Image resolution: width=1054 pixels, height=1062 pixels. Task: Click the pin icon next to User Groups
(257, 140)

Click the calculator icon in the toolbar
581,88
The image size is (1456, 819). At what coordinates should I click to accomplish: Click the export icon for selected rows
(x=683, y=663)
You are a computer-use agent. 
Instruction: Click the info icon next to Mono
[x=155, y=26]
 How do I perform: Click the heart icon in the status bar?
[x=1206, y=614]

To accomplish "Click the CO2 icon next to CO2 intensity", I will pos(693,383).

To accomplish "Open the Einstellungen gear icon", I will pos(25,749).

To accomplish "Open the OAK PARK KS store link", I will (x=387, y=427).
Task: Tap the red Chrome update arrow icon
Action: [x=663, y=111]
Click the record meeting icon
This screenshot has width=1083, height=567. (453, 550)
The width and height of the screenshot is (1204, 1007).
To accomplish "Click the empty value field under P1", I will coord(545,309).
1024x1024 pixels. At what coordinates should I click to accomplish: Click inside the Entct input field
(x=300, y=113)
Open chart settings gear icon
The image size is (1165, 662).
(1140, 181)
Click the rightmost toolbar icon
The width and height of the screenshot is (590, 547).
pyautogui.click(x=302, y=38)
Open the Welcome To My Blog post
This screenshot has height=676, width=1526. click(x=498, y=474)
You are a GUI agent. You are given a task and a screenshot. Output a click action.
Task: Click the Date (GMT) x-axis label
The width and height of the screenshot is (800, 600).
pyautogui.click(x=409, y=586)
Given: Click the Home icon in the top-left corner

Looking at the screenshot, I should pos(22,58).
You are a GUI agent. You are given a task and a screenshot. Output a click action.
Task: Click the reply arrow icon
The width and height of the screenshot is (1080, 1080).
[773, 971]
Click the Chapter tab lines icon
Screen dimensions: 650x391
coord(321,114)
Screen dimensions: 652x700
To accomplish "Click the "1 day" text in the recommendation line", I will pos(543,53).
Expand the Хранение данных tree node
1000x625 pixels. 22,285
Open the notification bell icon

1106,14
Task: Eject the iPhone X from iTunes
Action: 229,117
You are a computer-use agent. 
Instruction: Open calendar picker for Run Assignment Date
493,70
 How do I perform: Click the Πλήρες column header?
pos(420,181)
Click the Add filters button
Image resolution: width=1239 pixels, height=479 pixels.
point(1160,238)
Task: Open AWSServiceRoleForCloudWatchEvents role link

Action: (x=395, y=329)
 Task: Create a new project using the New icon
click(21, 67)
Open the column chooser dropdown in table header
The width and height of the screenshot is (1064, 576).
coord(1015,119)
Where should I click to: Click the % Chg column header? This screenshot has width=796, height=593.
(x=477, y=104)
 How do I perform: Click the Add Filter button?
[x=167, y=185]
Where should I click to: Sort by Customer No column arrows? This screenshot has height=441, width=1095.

++++++++++++++++++++

-- TASK DESCRIPTION --
Each record must be printed again, word for word, with nothing dropped.

-- ANSWER FOR THE TASK --
Image resolution: width=1054 pixels, height=1062 pixels. Task: Click the pin icon next to User Groups
(257, 140)

Click the calculator icon in the toolbar
581,88
The image size is (1456, 819). At what coordinates should I click to accomplish: Click the export icon for selected rows
(x=683, y=663)
You are a computer-use agent. 
Instruction: Click the info icon next to Mono
[x=155, y=26]
 How do I perform: Click the heart icon in the status bar?
[x=1206, y=614]

To accomplish "Click the CO2 icon next to CO2 intensity", I will pos(693,383).

To accomplish "Open the Einstellungen gear icon", I will pos(25,749).

To accomplish "Open the OAK PARK KS store link", I will (x=387, y=427).
Task: Tap the red Chrome update arrow icon
Action: [x=663, y=111]
Click the record meeting icon
This screenshot has width=1083, height=567. (453, 550)
The width and height of the screenshot is (1204, 1007).
To accomplish "Click the empty value field under P1", I will coord(545,309).
1024x1024 pixels. At what coordinates should I click to accomplish: Click inside the Entct input field
(x=300, y=113)
Open chart settings gear icon
The image size is (1165, 662).
(1140, 181)
Click the rightmost toolbar icon
The width and height of the screenshot is (590, 547).
pyautogui.click(x=302, y=38)
Open the Welcome To My Blog post
This screenshot has height=676, width=1526. click(x=498, y=474)
You are a GUI agent. You are given a task and a screenshot. Output a click action.
Task: Click the Date (GMT) x-axis label
The width and height of the screenshot is (800, 600).
pyautogui.click(x=409, y=586)
Given: Click the Home icon in the top-left corner

Looking at the screenshot, I should pos(22,58).
You are a GUI agent. You are given a task and a screenshot. Output a click action.
Task: Click the reply arrow icon
The width and height of the screenshot is (1080, 1080).
[773, 971]
Click the Chapter tab lines icon
Screen dimensions: 650x391
coord(321,114)
Screen dimensions: 652x700
To accomplish "Click the "1 day" text in the recommendation line", I will pos(543,53).
Expand the Хранение данных tree node
1000x625 pixels. 22,285
Open the notification bell icon

1106,14
Task: Eject the iPhone X from iTunes
Action: 229,117
You are a computer-use agent. 
Instruction: Open calendar picker for Run Assignment Date
493,70
 How do I perform: Click the Πλήρες column header?
pos(420,181)
Click the Add filters button
Image resolution: width=1239 pixels, height=479 pixels.
point(1160,238)
Task: Open AWSServiceRoleForCloudWatchEvents role link

Action: (x=395, y=329)
 Task: Create a new project using the New icon
click(21, 67)
Open the column chooser dropdown in table header
The width and height of the screenshot is (1064, 576).
coord(1015,119)
Where should I click to: Click the % Chg column header? This screenshot has width=796, height=593.
(x=477, y=104)
 How do I perform: Click the Add Filter button?
[x=167, y=185]
Where should I click to: Sort by Customer No column arrows? This screenshot has height=441, width=1095.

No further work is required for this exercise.